▸ **MATERIAL SHOWN**
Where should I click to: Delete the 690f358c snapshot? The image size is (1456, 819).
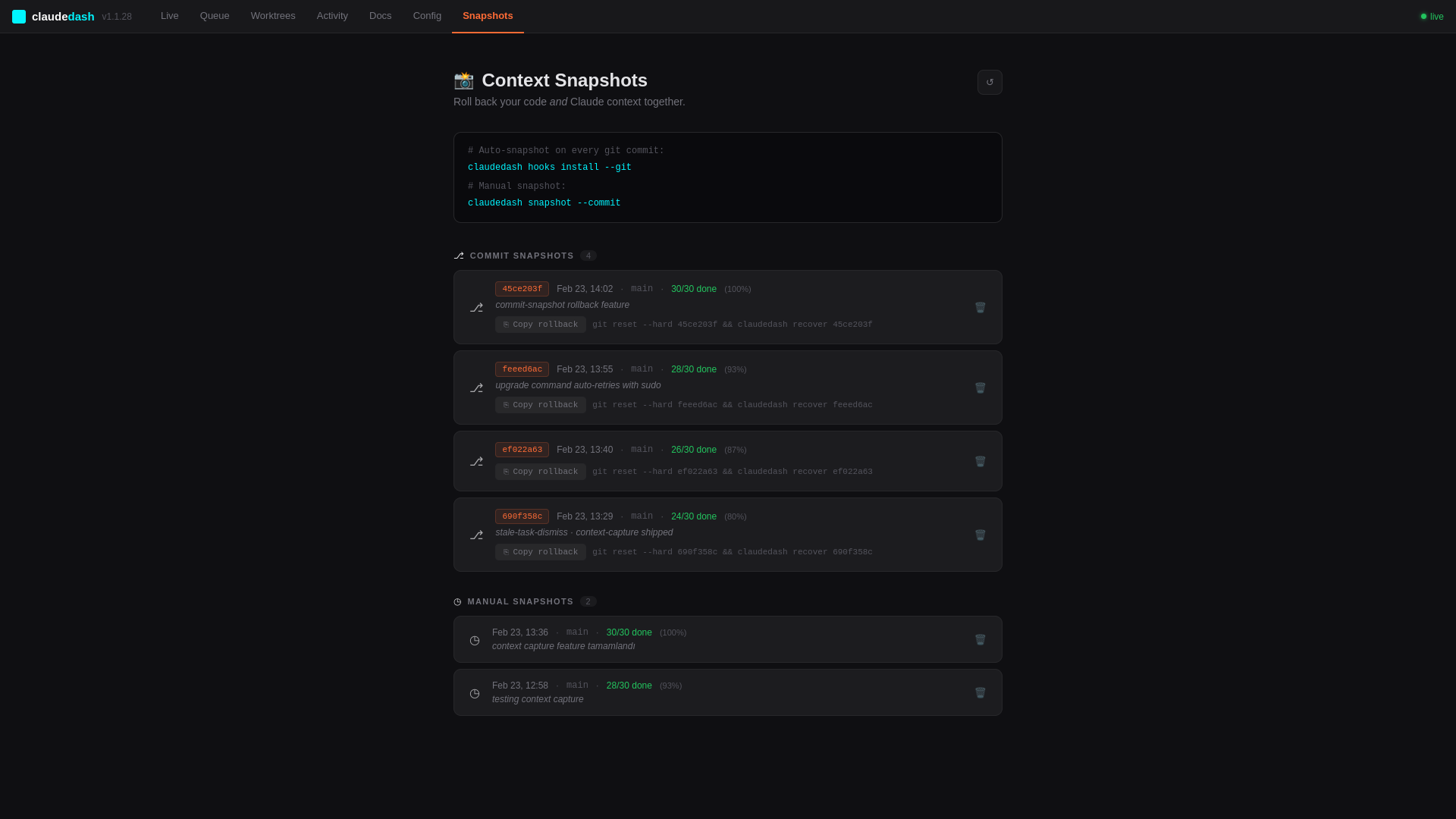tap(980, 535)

...

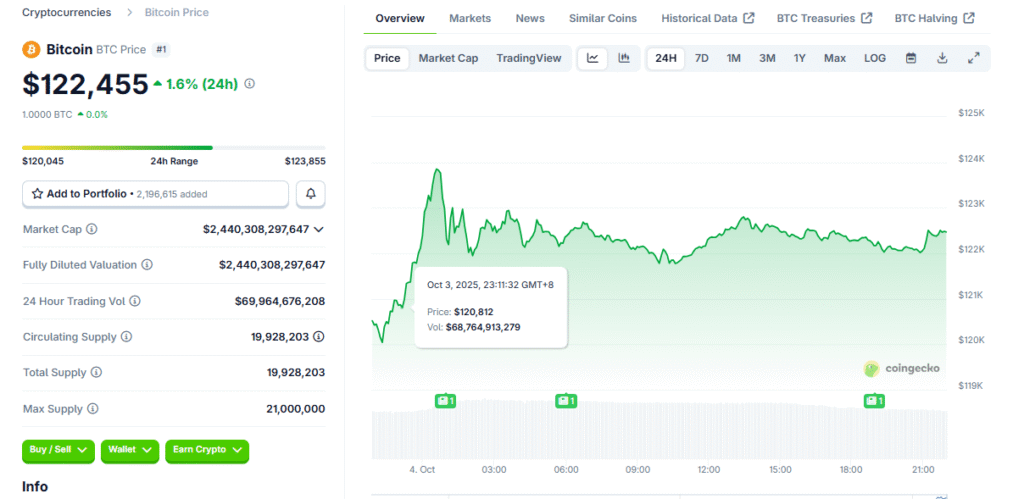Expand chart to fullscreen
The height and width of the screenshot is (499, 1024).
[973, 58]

▸ **PROBLEM TO SOLVE**
Rewrite the items from the line with "Where should I" up to and including the line with "tap(980, 535)", swapping "snapshot" for "backup" and keeping everything else the same. Leave the pictures out of your answer.

▸ **RESULT OF THE TASK**
Where should I click to: Delete the 690f358c backup? The image size is (1456, 819).
tap(980, 535)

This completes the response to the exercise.